ウォルフの生存本能もアラームをけたたましく鳴らして警告してくるので慌てて十体ほどゴーレムを生成し、自身はサラとともにマチルダと距離を取った。
「ああ、さすがはウォルフのゴーレムだよ、こんな固そうな鉄見たこと無いよ」
うっとりとした流し目で自分を取り囲むゴーレム達を見まわす。
「どいつもこいつもカチンコチンに堅くしてるんだろう?ああ、ゾクゾクするよ」
杖を持ったまま両手で自分の体を抱きしめてため息を吐き、両腿を擦り合わせて十二歳とは思えない妖艶な表情を見せる。
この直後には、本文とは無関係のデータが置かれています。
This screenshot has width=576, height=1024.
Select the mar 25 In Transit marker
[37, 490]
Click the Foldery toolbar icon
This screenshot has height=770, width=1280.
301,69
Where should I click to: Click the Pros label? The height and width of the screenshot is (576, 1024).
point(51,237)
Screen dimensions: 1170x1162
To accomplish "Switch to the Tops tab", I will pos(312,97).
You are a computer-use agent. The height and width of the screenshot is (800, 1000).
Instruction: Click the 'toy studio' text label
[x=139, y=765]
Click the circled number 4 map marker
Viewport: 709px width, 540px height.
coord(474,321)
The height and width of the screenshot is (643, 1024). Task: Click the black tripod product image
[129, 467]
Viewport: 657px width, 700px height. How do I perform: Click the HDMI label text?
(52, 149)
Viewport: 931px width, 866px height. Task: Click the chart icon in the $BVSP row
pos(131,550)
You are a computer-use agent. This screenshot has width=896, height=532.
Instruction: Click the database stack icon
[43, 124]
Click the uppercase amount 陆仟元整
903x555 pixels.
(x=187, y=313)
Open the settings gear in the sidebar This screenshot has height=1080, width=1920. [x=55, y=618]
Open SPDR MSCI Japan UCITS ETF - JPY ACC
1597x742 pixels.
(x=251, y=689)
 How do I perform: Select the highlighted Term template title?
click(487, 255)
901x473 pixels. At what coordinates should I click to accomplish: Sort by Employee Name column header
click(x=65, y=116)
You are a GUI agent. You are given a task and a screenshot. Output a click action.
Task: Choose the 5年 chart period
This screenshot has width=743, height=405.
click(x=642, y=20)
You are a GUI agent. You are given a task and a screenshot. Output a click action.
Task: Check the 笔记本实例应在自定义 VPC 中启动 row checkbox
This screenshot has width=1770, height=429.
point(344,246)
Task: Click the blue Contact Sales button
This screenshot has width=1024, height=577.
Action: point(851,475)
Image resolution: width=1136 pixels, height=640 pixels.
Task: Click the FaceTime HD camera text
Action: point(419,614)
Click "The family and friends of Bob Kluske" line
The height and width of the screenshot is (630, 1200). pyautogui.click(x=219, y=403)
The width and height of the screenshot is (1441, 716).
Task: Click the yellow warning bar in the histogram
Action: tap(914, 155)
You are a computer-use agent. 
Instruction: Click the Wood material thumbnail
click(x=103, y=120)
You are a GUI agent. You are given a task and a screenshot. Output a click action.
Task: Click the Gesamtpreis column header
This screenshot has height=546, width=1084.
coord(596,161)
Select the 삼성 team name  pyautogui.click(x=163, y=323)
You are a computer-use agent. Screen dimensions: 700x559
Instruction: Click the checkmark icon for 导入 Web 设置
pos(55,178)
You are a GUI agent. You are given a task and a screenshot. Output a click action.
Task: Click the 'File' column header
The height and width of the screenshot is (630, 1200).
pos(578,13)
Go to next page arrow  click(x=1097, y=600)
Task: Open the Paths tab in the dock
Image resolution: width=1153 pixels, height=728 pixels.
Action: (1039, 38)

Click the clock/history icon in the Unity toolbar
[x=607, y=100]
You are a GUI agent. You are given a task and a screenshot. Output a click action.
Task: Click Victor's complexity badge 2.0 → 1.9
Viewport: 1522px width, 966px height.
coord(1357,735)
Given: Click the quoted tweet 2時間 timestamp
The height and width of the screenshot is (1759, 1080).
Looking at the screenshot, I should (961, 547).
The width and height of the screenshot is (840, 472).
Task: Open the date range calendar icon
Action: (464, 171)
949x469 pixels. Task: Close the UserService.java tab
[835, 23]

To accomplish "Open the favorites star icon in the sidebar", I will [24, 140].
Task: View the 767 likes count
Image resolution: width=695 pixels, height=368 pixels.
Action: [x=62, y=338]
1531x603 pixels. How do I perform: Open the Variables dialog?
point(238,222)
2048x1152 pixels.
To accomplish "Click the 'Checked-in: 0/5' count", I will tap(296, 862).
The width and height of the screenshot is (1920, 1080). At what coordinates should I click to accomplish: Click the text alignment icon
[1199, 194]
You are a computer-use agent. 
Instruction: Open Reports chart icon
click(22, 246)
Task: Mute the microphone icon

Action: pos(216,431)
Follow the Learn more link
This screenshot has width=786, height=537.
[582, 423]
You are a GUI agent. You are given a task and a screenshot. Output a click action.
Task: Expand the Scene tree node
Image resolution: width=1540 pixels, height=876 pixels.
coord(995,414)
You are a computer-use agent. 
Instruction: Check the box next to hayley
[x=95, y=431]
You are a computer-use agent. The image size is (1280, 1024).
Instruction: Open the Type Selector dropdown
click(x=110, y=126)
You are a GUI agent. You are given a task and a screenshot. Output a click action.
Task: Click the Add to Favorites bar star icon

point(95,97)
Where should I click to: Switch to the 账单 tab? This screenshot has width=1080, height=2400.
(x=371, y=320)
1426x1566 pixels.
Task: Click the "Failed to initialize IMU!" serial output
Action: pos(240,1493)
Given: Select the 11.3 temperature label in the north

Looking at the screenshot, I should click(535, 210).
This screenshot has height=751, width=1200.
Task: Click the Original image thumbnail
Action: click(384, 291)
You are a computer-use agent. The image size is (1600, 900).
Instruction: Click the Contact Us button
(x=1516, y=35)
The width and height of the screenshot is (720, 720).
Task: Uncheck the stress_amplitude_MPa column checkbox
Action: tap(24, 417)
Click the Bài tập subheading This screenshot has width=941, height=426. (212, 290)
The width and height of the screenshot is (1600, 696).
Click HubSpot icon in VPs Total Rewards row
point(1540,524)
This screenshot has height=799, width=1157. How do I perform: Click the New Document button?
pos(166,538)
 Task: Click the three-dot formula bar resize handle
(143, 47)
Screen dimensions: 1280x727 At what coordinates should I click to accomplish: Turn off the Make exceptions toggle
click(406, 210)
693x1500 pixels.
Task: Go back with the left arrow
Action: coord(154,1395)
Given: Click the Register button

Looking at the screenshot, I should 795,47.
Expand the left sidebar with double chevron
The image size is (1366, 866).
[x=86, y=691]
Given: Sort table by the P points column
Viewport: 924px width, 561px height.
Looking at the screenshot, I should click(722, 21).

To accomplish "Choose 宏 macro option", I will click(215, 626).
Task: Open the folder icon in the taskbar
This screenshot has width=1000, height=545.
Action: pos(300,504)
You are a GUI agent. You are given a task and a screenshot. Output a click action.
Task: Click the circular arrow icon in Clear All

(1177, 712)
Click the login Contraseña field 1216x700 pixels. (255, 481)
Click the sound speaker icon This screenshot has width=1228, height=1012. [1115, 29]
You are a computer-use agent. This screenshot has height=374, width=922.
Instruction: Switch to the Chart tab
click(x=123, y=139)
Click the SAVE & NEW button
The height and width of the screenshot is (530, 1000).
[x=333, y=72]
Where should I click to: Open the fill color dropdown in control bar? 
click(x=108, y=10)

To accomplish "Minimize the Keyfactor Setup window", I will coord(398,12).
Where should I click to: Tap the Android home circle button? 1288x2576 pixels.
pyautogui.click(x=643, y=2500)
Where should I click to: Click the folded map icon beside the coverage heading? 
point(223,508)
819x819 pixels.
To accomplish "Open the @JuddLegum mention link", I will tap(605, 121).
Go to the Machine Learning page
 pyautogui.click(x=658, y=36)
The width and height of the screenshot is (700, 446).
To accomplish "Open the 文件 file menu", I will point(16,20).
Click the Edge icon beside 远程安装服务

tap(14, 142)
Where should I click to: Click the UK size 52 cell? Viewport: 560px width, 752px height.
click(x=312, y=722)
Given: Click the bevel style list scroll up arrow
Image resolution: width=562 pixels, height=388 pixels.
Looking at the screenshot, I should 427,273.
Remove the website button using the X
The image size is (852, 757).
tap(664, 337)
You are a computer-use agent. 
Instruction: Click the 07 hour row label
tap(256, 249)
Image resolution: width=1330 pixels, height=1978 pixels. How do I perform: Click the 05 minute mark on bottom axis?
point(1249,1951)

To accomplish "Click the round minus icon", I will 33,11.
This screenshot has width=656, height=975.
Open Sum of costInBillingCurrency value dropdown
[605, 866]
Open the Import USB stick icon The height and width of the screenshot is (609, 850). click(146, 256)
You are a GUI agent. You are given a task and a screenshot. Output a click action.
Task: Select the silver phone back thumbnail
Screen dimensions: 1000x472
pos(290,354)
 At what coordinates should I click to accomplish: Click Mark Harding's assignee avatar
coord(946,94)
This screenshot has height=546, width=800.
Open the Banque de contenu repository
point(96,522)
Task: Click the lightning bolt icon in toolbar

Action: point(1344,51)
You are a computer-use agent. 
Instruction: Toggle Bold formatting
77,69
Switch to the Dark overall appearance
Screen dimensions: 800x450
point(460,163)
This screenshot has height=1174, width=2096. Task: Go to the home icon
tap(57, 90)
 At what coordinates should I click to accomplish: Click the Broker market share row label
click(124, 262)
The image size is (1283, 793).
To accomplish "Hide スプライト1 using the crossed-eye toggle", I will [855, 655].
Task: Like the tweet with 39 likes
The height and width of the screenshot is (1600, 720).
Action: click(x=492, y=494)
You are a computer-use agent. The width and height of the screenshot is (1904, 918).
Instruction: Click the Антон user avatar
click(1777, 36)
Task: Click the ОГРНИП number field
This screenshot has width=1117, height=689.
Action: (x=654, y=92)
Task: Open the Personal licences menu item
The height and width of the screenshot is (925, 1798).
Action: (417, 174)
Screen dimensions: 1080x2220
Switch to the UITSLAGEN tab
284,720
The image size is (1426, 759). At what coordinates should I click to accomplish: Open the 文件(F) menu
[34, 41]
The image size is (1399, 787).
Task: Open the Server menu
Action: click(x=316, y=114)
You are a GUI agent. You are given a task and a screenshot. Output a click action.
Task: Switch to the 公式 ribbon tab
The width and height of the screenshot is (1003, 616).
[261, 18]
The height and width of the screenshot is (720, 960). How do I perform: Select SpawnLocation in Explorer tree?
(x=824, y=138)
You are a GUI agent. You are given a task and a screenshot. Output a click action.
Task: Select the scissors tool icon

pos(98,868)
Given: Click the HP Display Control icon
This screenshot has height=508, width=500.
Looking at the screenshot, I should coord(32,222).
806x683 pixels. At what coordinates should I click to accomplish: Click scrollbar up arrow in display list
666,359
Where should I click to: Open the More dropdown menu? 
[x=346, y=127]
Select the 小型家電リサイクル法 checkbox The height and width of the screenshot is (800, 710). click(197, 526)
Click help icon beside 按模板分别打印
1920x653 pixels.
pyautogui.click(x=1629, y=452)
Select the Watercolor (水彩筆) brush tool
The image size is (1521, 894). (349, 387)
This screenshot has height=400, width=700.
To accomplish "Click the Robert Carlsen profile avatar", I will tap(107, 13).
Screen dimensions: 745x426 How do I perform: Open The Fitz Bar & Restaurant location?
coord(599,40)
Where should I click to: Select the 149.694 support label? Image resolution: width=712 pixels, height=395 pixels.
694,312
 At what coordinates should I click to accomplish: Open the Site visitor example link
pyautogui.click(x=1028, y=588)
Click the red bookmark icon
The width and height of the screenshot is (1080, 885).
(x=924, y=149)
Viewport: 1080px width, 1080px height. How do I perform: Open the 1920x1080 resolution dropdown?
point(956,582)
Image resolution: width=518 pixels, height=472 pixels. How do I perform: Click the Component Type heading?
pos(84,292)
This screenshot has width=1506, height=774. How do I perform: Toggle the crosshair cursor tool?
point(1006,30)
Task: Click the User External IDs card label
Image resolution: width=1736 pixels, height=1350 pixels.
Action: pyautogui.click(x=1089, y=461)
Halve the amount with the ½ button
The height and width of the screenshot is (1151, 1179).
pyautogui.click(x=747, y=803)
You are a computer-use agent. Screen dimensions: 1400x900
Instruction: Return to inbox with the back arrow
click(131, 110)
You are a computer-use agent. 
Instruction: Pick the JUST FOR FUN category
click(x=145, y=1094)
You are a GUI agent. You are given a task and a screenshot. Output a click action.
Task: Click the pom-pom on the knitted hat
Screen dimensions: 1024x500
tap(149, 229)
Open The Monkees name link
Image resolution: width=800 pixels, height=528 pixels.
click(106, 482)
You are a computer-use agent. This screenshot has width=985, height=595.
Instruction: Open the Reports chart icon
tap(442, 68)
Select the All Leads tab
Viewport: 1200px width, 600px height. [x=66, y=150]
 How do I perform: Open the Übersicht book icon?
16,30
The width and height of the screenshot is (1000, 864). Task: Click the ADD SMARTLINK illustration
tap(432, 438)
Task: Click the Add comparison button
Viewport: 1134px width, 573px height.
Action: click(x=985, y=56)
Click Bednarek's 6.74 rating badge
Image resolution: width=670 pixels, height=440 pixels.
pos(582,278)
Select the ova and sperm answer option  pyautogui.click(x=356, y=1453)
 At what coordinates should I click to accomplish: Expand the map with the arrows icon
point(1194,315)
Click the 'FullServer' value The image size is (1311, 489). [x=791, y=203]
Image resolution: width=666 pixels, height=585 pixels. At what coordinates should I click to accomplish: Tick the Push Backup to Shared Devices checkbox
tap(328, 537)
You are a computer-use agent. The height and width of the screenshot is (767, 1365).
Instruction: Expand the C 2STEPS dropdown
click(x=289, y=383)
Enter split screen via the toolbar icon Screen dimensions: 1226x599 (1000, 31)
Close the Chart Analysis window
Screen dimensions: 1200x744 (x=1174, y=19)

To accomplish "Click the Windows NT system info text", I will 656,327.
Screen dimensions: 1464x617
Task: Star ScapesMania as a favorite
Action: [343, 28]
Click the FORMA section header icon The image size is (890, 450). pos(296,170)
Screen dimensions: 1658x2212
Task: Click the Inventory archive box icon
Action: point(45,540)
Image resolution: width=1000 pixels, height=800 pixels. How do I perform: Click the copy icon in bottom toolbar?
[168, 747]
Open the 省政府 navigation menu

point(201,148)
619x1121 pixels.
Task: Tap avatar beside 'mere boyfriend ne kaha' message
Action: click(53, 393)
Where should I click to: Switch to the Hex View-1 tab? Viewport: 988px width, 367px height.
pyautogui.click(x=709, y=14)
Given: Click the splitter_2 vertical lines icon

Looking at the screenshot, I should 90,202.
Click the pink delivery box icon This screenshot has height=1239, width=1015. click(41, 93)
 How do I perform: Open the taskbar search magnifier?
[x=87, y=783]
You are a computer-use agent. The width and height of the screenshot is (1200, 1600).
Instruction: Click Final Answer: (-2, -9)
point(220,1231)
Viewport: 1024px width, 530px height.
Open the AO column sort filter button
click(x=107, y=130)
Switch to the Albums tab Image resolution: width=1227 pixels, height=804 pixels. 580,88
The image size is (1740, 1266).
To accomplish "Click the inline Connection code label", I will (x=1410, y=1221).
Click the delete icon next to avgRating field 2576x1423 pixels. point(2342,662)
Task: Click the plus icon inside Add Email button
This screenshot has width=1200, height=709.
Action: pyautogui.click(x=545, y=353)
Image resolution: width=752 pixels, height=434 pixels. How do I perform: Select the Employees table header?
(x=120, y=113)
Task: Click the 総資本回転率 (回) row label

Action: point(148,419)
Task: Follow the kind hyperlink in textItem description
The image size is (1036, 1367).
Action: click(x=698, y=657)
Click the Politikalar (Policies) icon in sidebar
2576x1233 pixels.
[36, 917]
「こいつ等がバラバラになる所を想像するとね!ひぃやーっ!!」
またも奇声を上げると端から順にゴーレムを分解していく。ゴーレムの首を刎ね、両腕を切り落とし、胴を両断し、邪魔になった下半身を蹴飛ばす。
そのまま次のゴーレムに襲いかかり今度は頭から股まで両断、その次は袈裟に斬った後両腿を切断・・・。
それらの行為を高らかに笑い声を上げながら満面の笑顔でやるのだ。本気で怖い。
それは騒ぎに驚いて飛び出てきたカールが『レビテーション』でマチルダの杖を取り上げるまで続いた。
「あ、あれっ?あたしどうしてたのかしら?」
「「「・・・・・・」」」
「マチルダに刃物」サウスゴータに新たな格言がこの日誕生した。